AIPPI 2018: Between Sky and Earth

The autumn is the season of international IP conferences. In September, I participated together with my colleagues Karri Leskinen and Tomi Salter in the World Congress of AIPPI (The International Association for the Protection of Intellectual Property) in Cancún, Mexico.

In terms of the number of participants, the AIPPI World Congress is not the largest conference in the field of IP Law. However, it is difficult to find another conference that can challenge the AIPPI World Congress in diversity. This year, the theme for the conference was Between Sky and Earth. During the conference there were presentations and panel discussions on various topics ranging from challenges related to the use of AI, biosimilars, SPCs for pharmaceuticals, standard essential patents, block-chain technology and the doctrine of equivalence. In addition, genuine use of trademarks and the use of survey evidence were discussed as well as the famous The Slants ruling by the US Supreme Court relating to the name of the band.

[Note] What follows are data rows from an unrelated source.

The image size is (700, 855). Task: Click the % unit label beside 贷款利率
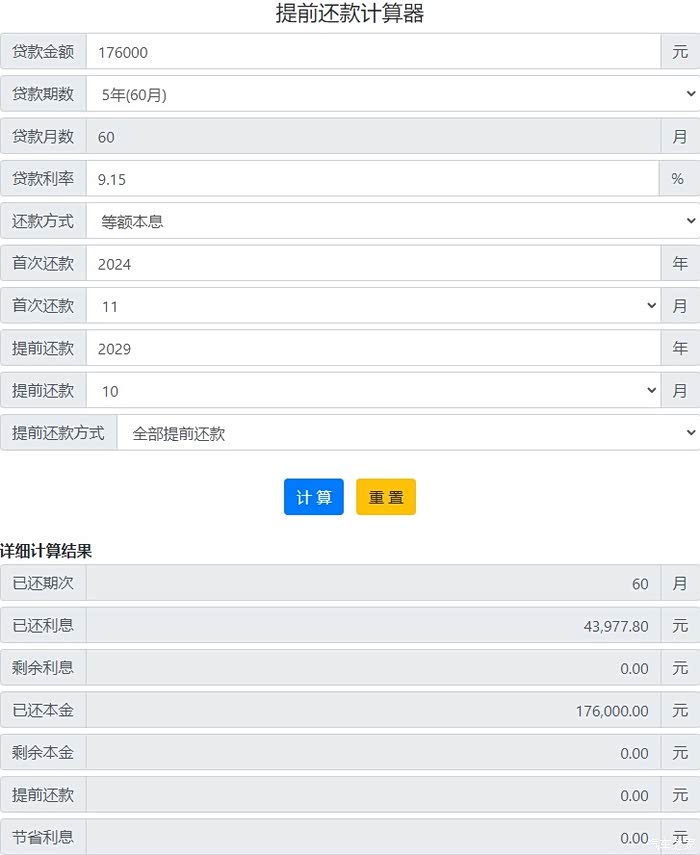[678, 179]
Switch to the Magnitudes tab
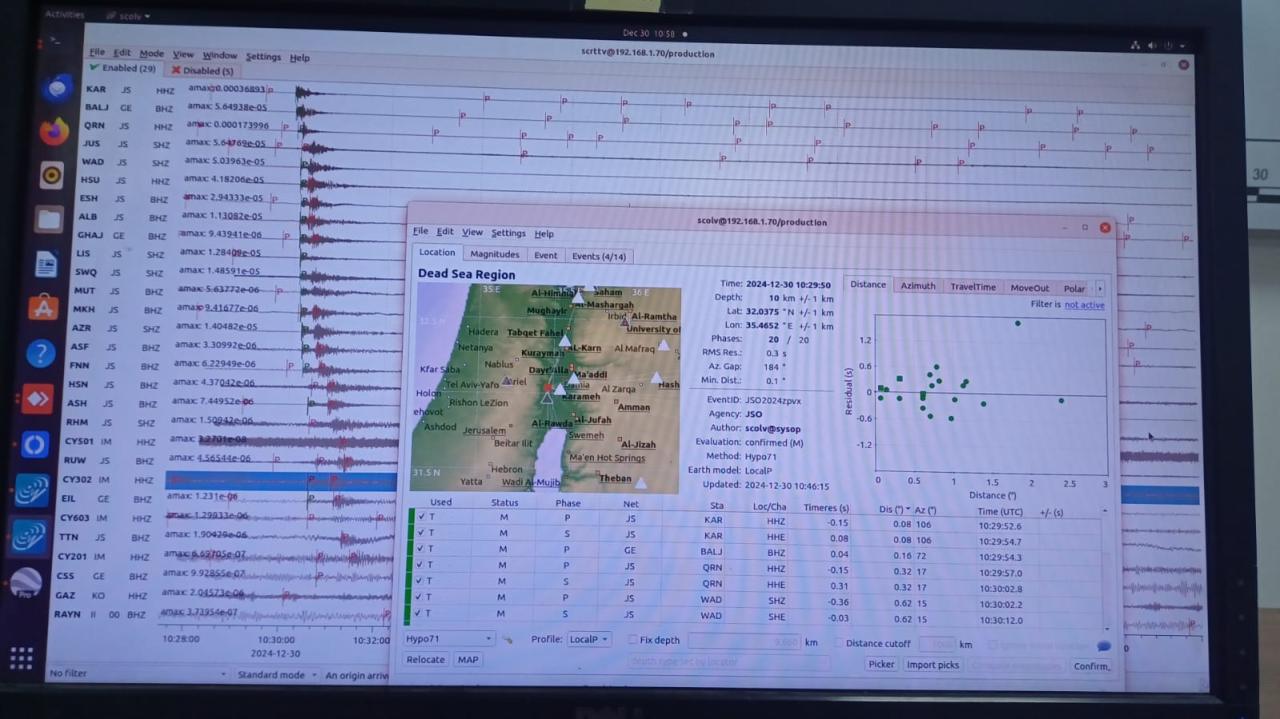 494,254
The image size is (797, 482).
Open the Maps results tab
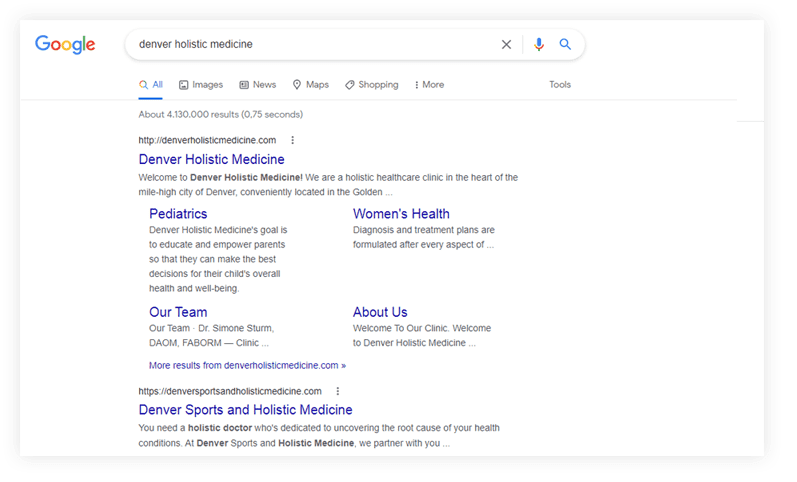311,85
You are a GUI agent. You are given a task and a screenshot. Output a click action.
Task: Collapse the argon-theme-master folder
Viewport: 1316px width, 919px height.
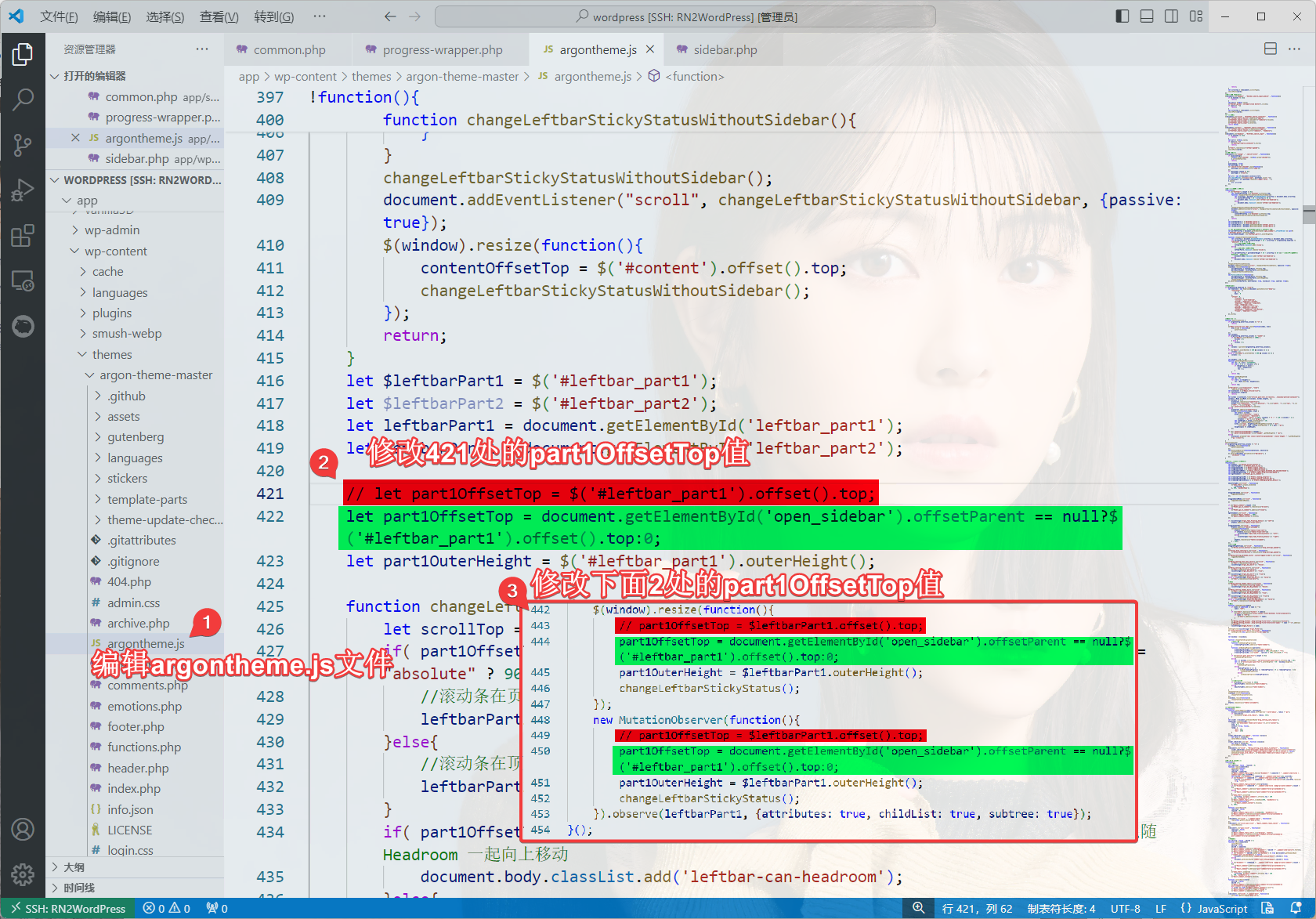coord(156,375)
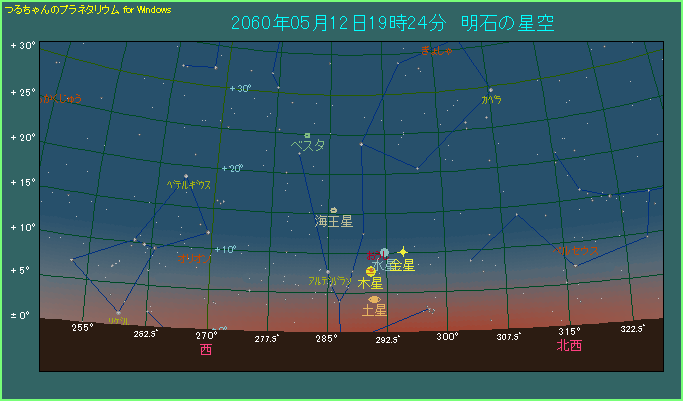Click the 300° azimuth marker
The height and width of the screenshot is (401, 683).
(x=447, y=336)
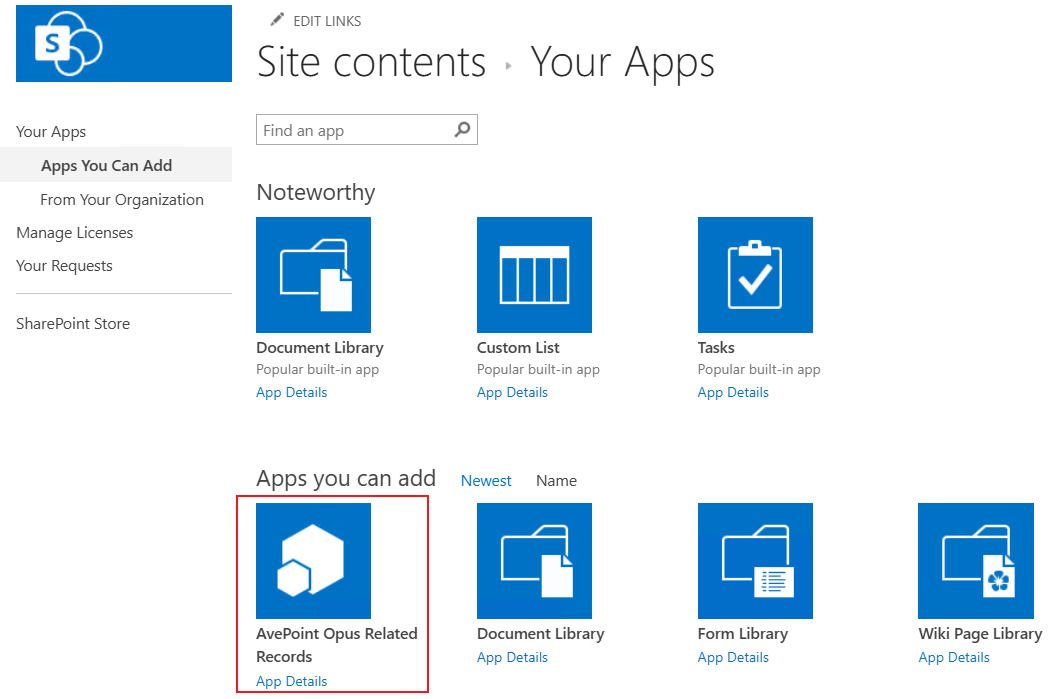Click the search magnifier icon

(x=462, y=129)
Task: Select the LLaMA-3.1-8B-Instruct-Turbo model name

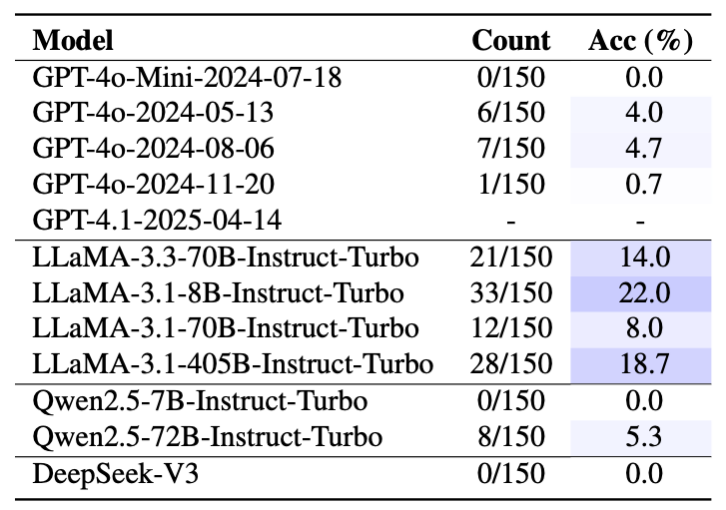Action: point(218,294)
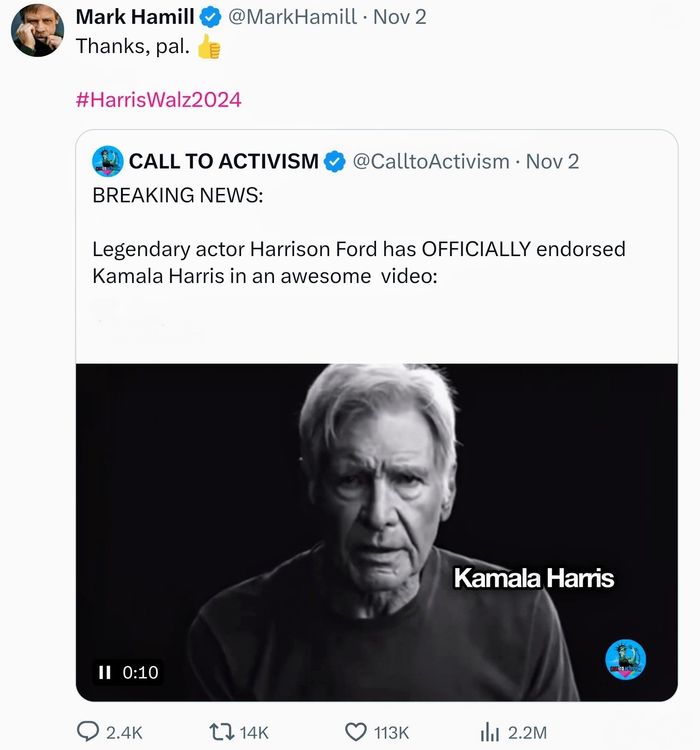The height and width of the screenshot is (750, 700).
Task: Open the #HarrisWalz2024 hashtag
Action: coord(158,99)
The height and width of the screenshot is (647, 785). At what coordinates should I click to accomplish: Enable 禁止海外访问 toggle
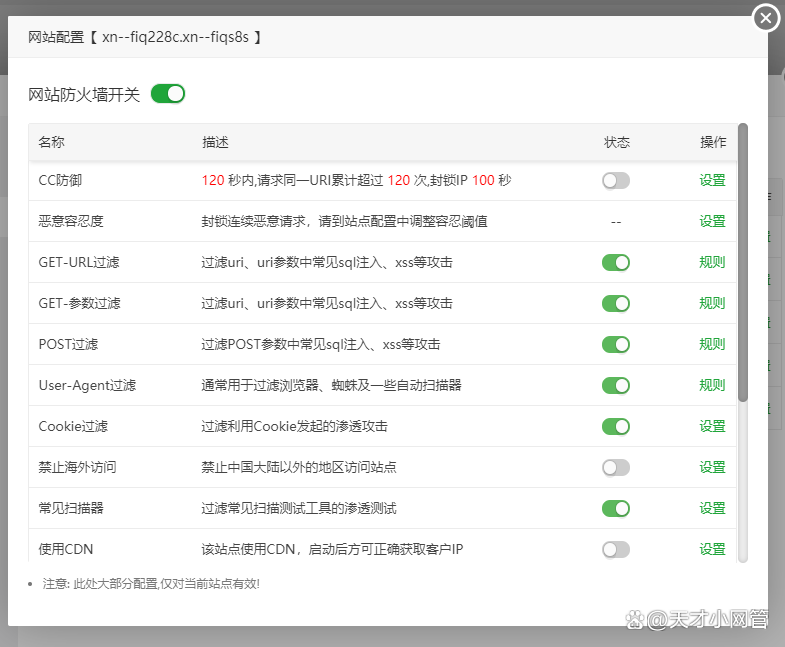[616, 468]
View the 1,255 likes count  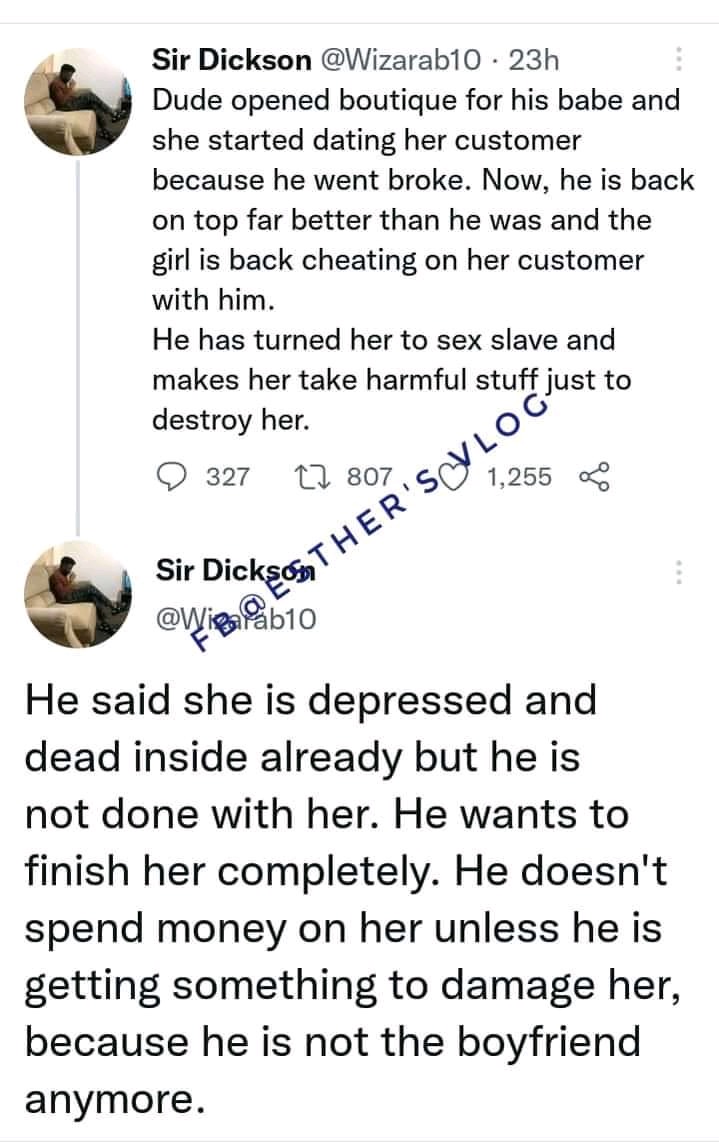pyautogui.click(x=519, y=477)
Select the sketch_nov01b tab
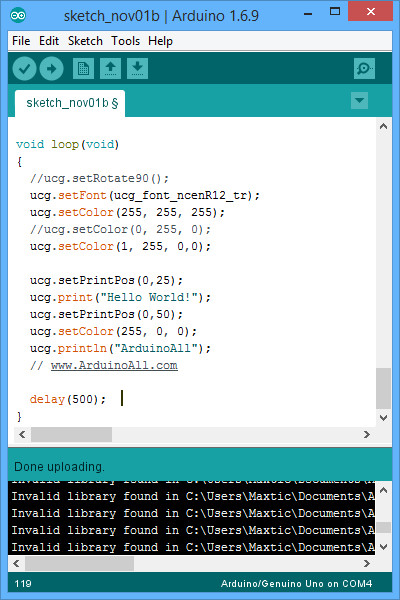 pyautogui.click(x=70, y=103)
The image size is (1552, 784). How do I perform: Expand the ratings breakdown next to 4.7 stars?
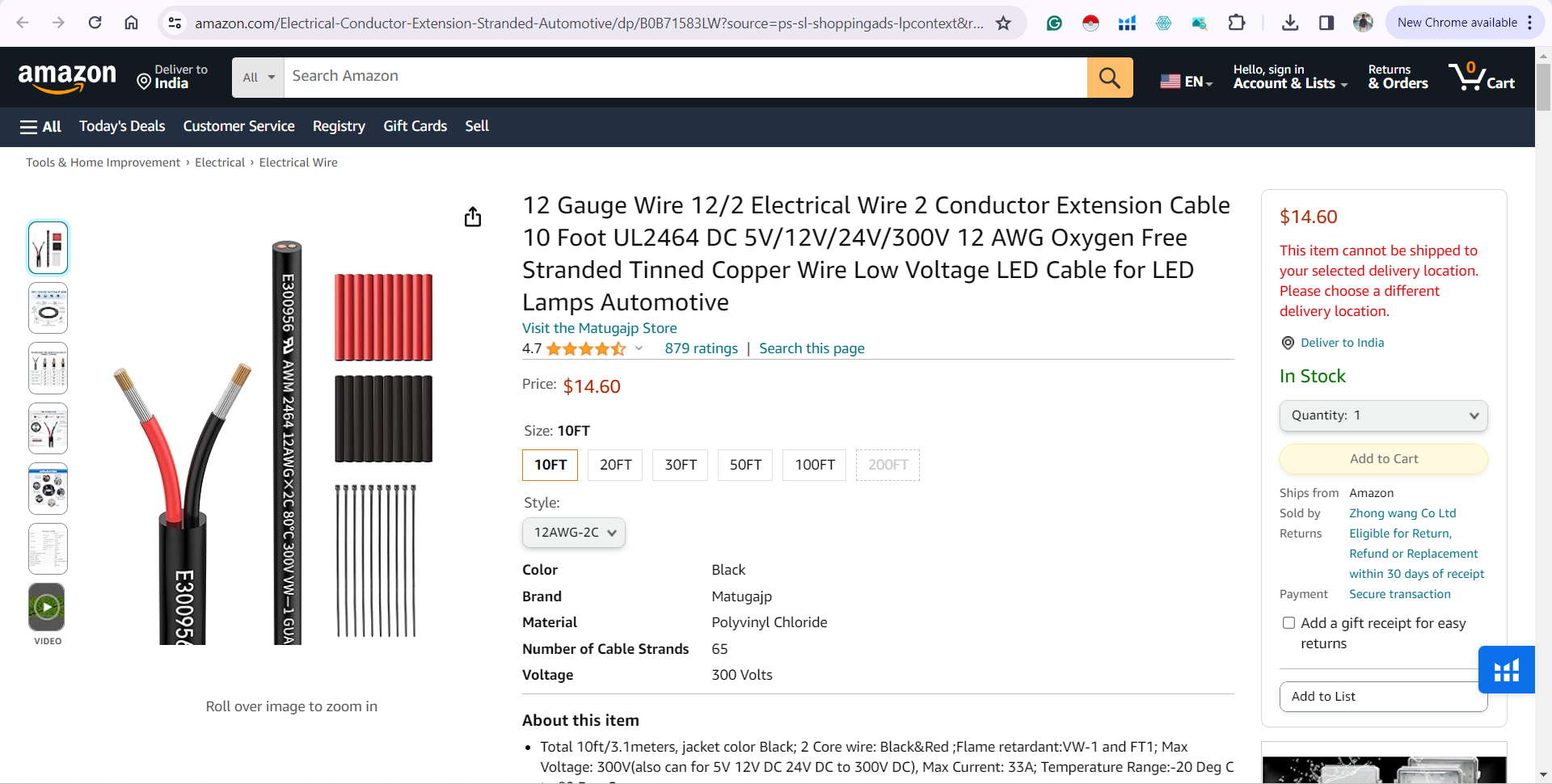[639, 348]
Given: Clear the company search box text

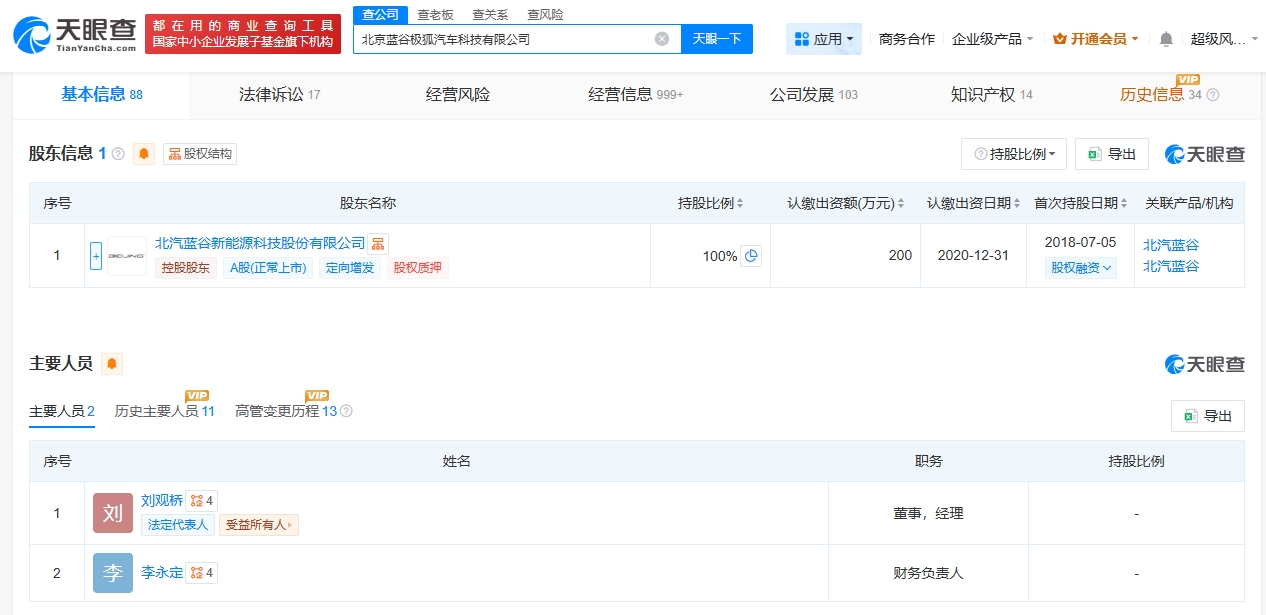Looking at the screenshot, I should coord(661,39).
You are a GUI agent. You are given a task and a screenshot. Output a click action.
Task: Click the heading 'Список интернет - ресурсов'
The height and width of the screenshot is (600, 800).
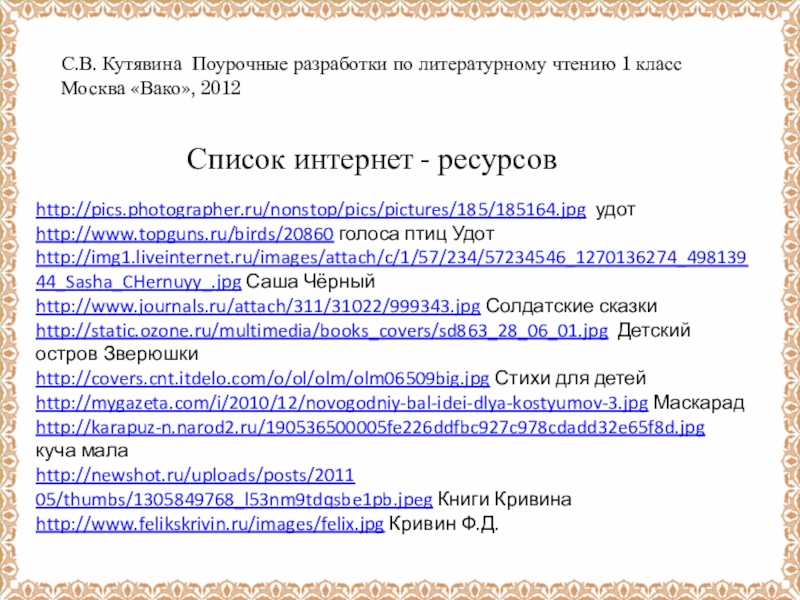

The quest for international harmonisation

Committee work with the aim of international harmonisation lies at the heart of the activities of the AIPPI. Also, this year, hundreds of IP professionals gathered together to discuss various topics in the field of IP law requiring international harmonisation. In Cancún, resolutions concerning topics such as joint liability for IP infringement, and the question of so-called conflicting patent applications, partial designs, and the registrability of 3D trademarks were adopted based upon the reports that had been prepared before the conference by the national groups. For instance, it was considered that the threshold for registering 3D shapes is too high. Therefore, it was desired that the substantial value to the goods criterion should no longer prevent owners from registering their trademarks in the EU.

In addition, a resolution relating to use of post-filing data in support of inventive step/non-obviousness was adopted. However, one of the most discussed topics was related to the ongoing project of the Hague Conference on Private International Law (HCCH) and, whether or not, intellectual property should be excluded from the scope of the Convention. The draft resolution relating to the remuneration of employee inventions proved to be a difficult and controversial topic, and it was therefore decided that the work in this matter continues next year.

Building a strong international network

When attending international conferences, a priority for us is to establish new contacts with foreign IP experts and to maintain the already strong connections we have with our existing foreign partners. This is to ensure that our clients have the best possible customer experience. Since Finnish companies are operating on the international market, it is important for them to obtain sufficient protection for the IP at an early stage of the product development, at least in the most relevant market-areas. In the IP field, we are working in a fast-paced and ever-changing global world – it is crucial to have a global and reliable collaborative network. In such a complex environment, the personal contacts and meetings become very important.

After long and busy conference days, we were able to socialize more freely with old acquaintances but also to create new acquaintances. At best, international colleagues will also become good friends over time, and one of the finest moments during the conference was being able to attend to a dinner arranged in honor of a Canadian colleague’s 50th anniversary.

The immediate and warm atmosphere of the conference was undoubtedly influenced by the fact that the dress code was more relaxed than usual. During the first days, there were still plenty of suits around, but already on the second day the participants had changed to traditional white guayabera shirts. The conference culminated in a Caribbean style dinner, where the participants were all dressed in white.

Next year, the World Congress will be arranged in a Post-Brexit London in September.


The author is an IP Lawyer at Boco IP and the Treasurer of AIPPI Finland.